Bourne’s beats could make anyone sound better, but there’s a clear synergy between his and Nudy’s respective styles. While the two haven’t created a hit of the same magnitude as “Magnolia” or “Wokeuplikethis,” Bourne’s production seems poised to propel Nudy forward the same way it’s done for Playboi Carti. Both Nudy and Bourne seem committed to the working relationship, understanding that they started together, even as their friends and family members have blown up around them.

Nudy’s relationship with 21 Savage, like any familial connection in the entertainment industry, will likely be both helpful and a hindrance. Nudy will have an easier time attracting his cousin’s fans, but he’ll also have to deal with the inevitable comparisons. His lyrics strive for the same sort of bleak nihilism, matter-of-fact reports of robbing and killing people then laughing about it. The way Nudy raps, though, is what differentiates him.

At times, like on Nudy Land’s “Loaded Baked Potato,” Nudy barely talks, his voice croaking in a weird high-pitched half-whisper. On “Bermuda,” the strength of his voice diminishes even further. The hook for “Money Making Mitch” goes a step stranger still, with Nudy seemingly singing from the back of his throat. When he uses his voice at full strength, like on “Ferris Wheel,” he achieves an entirely new sound. Like many of Nudy’s more melodic peers in Atlanta, the variance between Nudy’s vocal approaches from song to song makes each of them easier to appreciate for different reasons, and Nudy a more well-rounded artist as a whole.

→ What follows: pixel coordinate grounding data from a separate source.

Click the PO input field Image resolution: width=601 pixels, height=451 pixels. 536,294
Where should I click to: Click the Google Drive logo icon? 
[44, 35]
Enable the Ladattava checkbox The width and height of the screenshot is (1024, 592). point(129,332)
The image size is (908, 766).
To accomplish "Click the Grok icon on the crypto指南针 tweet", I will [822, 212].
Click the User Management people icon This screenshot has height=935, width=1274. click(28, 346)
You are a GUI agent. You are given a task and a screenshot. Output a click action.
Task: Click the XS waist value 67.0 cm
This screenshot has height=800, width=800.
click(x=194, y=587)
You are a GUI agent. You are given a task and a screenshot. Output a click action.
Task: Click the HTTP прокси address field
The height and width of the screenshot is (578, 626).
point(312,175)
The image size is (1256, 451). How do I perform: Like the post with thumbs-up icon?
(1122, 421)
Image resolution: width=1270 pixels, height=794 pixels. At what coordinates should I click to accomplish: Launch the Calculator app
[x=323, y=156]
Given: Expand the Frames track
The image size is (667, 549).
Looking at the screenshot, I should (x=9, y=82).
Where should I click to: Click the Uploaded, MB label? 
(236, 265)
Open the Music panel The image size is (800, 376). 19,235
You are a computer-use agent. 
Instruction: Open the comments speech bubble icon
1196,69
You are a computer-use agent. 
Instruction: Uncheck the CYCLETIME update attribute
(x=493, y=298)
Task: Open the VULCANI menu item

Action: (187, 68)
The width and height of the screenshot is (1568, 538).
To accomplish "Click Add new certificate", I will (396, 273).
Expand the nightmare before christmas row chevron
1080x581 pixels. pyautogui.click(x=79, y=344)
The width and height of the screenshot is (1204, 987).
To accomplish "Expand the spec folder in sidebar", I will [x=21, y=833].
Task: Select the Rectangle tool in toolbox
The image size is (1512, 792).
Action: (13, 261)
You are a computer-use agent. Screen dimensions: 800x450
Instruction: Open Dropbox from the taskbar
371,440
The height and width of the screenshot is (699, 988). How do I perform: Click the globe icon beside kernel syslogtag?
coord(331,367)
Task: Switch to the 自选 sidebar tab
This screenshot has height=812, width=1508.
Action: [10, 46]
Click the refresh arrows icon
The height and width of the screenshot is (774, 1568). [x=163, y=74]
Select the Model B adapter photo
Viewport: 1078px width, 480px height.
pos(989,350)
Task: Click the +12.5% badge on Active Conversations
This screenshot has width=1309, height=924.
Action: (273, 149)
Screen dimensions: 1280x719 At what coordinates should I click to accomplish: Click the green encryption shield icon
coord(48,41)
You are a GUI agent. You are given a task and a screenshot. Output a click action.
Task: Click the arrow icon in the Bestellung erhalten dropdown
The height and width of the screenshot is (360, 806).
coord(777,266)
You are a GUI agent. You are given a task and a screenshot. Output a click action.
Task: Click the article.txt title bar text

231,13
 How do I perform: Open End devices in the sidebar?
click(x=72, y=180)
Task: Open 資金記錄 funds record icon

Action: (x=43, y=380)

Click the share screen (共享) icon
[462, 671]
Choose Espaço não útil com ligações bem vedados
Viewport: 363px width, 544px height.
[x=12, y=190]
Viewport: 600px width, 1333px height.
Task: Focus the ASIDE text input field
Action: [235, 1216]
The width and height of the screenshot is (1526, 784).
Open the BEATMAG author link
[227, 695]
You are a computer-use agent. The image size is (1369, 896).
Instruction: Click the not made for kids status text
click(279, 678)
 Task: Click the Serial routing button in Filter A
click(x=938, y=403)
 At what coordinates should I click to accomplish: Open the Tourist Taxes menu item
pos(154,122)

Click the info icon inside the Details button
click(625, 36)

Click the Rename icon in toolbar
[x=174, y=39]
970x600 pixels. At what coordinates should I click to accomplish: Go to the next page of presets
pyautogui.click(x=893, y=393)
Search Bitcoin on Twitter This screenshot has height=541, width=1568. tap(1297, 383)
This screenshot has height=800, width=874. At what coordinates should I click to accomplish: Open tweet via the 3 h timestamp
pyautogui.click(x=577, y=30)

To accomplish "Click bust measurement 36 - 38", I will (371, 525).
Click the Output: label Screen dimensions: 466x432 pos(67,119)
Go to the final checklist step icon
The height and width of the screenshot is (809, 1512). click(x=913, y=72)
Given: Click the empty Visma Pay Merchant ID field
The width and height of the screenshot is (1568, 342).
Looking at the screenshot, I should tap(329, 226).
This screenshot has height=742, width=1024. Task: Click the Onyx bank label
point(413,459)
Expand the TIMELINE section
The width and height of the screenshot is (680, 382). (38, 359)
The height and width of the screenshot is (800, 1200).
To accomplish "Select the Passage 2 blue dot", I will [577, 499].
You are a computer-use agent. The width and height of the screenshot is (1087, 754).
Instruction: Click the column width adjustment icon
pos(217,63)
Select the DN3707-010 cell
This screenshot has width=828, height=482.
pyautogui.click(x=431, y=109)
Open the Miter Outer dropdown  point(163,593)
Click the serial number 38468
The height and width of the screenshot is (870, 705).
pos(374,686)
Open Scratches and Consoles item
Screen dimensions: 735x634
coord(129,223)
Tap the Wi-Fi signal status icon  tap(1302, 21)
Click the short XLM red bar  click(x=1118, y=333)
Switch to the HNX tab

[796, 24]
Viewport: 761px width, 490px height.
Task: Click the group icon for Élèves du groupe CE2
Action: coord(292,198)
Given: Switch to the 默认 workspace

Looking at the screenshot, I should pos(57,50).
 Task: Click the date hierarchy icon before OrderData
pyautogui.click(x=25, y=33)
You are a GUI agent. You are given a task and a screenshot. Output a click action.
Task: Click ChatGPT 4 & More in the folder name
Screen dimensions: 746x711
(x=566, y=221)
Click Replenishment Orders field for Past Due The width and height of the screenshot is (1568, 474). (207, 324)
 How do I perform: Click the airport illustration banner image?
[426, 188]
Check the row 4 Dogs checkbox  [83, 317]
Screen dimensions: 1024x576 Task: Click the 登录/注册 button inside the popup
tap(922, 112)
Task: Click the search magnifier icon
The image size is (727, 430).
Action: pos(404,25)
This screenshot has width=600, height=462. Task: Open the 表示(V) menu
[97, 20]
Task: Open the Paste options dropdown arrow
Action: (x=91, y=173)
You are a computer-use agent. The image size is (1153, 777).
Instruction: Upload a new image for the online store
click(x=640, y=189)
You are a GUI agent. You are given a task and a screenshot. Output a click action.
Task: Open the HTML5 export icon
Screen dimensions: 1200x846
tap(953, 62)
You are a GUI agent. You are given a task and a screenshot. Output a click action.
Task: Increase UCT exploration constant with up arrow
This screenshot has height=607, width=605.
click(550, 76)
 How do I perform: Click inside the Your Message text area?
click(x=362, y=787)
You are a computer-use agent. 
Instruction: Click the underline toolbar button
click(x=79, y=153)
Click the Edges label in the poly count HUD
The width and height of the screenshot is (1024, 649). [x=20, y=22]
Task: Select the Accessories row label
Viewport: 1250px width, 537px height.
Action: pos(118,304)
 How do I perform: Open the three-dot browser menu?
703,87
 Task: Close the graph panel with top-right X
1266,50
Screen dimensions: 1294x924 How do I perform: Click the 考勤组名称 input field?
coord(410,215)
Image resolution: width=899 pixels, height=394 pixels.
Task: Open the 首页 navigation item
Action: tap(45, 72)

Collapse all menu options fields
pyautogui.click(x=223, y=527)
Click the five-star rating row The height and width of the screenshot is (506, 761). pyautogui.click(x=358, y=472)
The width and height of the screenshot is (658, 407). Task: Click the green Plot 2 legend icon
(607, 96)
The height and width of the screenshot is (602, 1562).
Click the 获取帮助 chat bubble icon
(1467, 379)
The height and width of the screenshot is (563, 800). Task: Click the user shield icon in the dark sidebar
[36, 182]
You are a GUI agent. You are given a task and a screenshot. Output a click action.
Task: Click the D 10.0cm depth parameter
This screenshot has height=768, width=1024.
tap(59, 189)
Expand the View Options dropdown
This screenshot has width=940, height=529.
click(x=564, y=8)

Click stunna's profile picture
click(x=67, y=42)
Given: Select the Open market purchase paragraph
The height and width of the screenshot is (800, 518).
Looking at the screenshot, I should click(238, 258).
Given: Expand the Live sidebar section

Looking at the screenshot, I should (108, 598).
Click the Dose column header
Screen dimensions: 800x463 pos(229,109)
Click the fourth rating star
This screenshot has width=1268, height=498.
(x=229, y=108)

One of the best ways for an artist to build distinct personality on record is to repeatedly revisit specifics, like Mick Jenkins talking about ginger ale or Vince Staples talking about Sprite. Young Nudy hasn’t yet endorsed a soda, but he does talk a lot about a certain Texaco in Zone 6, and he repeatedly asserts that he’s been doing the things he does since he was thirteen. His album art tends to have Chucky in it, which is either a Geto Boys reference or a successful attempt at making the scary things he says even scarier.

Even though Nudy utilizes horror film imagery and violent lyricism, there’s an undeniable levity about him. He’s funny in his day-to-day life, and that aspect of his personality seeps into his songs, which have names like “Butt Naked Bitches,” “Nutsack,” and the aforementioned “Loaded Baked Potato.” Some of his lyrics, like “Black lives matter, so you know I keep a black gun” from Slime Ball 2’s “Peon,” could be construed as problematic. But that line follows Nudy saying, “You know I keep a gun on me, not going out like Trayvon.” Then, in a catchy melodic end to the hook, Nudy insists that you can’t call him racist.

It feels like a new artist from Atlanta finds success every few weeks, only to fade from public consciousness as quickly as they appeared. In this ADD industry, there’s no denying that Nudy could fall victim to that same cycle. With the solid support he has surrounding him—Pierre Bourne, 21 Savage, his PDE associates, featured artists Offset, Lil Yachty, and Juicy J—that seems unlikely. If the only thing that matters is the music, it’d be impossible.